Stored data Start Marker

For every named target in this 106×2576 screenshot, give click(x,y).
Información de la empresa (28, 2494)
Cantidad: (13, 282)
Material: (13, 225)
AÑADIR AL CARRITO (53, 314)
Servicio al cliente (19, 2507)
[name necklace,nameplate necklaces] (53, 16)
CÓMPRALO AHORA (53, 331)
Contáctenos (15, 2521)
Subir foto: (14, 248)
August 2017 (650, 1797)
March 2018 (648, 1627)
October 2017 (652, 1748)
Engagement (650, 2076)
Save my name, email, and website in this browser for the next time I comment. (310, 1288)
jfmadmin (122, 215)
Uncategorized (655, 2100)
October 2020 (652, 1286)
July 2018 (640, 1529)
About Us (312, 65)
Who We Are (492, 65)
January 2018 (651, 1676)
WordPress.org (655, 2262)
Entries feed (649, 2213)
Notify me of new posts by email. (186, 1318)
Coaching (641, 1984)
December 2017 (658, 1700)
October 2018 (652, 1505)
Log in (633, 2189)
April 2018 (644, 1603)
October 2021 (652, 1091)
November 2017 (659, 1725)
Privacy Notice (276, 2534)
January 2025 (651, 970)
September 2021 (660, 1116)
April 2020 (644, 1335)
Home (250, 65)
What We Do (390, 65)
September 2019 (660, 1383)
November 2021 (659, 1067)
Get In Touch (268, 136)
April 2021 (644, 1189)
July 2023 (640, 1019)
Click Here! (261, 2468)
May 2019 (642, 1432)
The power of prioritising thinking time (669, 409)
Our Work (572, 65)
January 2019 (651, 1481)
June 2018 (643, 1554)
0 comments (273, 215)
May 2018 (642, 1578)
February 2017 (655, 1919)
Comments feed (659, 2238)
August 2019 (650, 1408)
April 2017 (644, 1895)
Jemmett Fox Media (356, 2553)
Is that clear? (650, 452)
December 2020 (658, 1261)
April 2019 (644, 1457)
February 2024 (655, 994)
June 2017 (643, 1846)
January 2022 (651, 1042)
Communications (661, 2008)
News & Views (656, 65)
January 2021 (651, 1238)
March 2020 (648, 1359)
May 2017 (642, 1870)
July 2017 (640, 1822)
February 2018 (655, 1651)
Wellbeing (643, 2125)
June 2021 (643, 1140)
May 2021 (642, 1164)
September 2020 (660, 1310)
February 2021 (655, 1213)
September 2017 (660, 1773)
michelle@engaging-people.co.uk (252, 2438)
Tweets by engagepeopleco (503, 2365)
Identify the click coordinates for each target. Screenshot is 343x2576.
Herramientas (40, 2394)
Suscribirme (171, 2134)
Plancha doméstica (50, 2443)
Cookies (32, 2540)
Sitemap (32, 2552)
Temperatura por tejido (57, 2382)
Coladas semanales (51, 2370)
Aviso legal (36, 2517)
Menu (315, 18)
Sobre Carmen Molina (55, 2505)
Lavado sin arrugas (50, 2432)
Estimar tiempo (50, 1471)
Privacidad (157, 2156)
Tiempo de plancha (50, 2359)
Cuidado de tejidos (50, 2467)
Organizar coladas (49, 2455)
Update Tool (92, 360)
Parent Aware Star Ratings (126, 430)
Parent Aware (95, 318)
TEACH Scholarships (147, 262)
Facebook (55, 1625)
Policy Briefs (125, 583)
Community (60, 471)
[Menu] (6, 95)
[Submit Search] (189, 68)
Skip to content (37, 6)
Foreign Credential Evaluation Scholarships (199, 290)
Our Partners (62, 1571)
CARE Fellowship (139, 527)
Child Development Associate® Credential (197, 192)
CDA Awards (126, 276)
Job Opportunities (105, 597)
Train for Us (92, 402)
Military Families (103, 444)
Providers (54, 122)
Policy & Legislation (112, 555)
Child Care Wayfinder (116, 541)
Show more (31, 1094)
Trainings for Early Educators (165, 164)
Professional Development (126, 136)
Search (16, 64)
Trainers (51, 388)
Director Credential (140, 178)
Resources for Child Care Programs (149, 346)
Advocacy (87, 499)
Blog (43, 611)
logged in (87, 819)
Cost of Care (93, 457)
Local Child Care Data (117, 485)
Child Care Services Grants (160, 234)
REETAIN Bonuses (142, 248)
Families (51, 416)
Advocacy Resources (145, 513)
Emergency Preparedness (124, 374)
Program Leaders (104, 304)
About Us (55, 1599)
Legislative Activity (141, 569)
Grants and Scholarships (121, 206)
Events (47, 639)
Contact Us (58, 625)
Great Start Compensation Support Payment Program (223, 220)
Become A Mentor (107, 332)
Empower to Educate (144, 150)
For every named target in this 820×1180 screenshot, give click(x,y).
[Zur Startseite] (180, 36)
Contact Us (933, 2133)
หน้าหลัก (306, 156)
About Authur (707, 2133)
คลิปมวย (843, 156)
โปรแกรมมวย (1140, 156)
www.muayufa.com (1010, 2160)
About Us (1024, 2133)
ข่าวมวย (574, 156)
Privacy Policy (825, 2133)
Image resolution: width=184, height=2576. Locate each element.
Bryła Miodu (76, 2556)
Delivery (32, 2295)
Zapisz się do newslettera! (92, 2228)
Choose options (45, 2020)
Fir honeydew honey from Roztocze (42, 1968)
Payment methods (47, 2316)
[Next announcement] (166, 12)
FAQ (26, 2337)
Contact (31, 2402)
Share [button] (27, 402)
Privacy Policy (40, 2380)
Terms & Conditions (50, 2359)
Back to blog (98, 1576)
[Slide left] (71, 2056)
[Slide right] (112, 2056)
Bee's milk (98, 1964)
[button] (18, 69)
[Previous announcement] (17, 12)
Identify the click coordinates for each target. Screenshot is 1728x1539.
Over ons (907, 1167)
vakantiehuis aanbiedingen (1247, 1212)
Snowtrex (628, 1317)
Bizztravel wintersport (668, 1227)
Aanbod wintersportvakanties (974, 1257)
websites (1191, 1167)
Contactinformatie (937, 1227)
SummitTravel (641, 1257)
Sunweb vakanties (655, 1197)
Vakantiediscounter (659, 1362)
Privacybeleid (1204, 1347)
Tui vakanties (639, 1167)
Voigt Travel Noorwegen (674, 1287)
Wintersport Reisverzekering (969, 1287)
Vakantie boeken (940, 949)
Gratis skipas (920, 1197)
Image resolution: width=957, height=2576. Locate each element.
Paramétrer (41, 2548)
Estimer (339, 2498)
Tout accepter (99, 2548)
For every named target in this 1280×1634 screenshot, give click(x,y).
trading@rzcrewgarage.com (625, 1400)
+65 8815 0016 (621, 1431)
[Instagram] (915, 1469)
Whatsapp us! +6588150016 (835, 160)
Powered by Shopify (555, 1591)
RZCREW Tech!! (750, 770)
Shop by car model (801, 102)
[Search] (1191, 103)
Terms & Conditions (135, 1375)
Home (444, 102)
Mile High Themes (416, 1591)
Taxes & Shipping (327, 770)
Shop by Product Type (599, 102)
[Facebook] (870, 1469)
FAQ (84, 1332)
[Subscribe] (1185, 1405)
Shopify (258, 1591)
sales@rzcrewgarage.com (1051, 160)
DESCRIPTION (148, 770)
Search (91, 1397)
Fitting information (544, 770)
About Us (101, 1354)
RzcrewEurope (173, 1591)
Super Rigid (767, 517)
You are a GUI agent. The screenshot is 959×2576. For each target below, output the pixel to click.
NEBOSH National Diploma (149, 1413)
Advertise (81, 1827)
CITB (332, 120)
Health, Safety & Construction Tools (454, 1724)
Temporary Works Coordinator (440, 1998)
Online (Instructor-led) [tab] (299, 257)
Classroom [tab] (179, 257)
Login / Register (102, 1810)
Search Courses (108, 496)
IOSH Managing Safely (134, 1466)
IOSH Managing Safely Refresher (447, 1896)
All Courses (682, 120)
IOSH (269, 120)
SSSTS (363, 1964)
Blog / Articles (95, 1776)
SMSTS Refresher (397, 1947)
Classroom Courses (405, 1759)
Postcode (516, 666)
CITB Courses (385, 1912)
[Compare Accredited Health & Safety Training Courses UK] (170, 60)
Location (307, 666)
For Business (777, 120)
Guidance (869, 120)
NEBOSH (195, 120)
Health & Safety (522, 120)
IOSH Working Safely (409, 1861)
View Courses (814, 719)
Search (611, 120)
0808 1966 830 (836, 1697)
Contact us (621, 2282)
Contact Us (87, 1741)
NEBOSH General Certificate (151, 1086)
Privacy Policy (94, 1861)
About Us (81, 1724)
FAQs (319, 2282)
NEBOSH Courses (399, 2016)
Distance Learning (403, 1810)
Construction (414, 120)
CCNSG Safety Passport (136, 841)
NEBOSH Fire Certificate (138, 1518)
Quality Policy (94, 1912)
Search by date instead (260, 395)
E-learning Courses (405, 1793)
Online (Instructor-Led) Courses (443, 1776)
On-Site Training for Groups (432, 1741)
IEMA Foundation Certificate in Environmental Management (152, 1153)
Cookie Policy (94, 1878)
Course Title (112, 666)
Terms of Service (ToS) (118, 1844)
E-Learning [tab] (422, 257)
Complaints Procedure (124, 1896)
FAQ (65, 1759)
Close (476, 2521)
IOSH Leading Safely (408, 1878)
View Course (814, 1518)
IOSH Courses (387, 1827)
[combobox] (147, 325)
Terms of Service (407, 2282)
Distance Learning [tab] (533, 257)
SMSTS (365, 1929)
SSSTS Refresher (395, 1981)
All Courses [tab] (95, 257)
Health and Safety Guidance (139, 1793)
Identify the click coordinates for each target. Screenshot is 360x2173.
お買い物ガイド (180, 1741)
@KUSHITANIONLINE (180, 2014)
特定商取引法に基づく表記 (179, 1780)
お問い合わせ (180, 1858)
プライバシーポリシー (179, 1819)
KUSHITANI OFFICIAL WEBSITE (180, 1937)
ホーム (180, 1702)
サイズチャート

Stored data End Marker

In the entries above, find the line with "Program Leaders (104, 304)" and the line with "Choose options (45, 2020)", then restate word for word both of them and every line between, with nothing more.

Program Leaders (104, 304)
About Us (55, 1599)
Legislative Activity (141, 569)
Grants and Scholarships (121, 206)
Events (47, 639)
Contact Us (58, 625)
Great Start Compensation Support Payment Program (223, 220)
Become A Mentor (107, 332)
Empower to Educate (144, 150)
For every named target in this 820×1180 screenshot, give click(x,y).
[Zur Startseite] (180, 36)
Contact Us (933, 2133)
หน้าหลัก (306, 156)
About Authur (707, 2133)
คลิปมวย (843, 156)
โปรแกรมมวย (1140, 156)
www.muayufa.com (1010, 2160)
About Us (1024, 2133)
ข่าวมวย (574, 156)
Privacy Policy (825, 2133)
Image resolution: width=184, height=2576. Locate each element.
Bryła Miodu (76, 2556)
Delivery (32, 2295)
Zapisz się do newslettera! (92, 2228)
Choose options (45, 2020)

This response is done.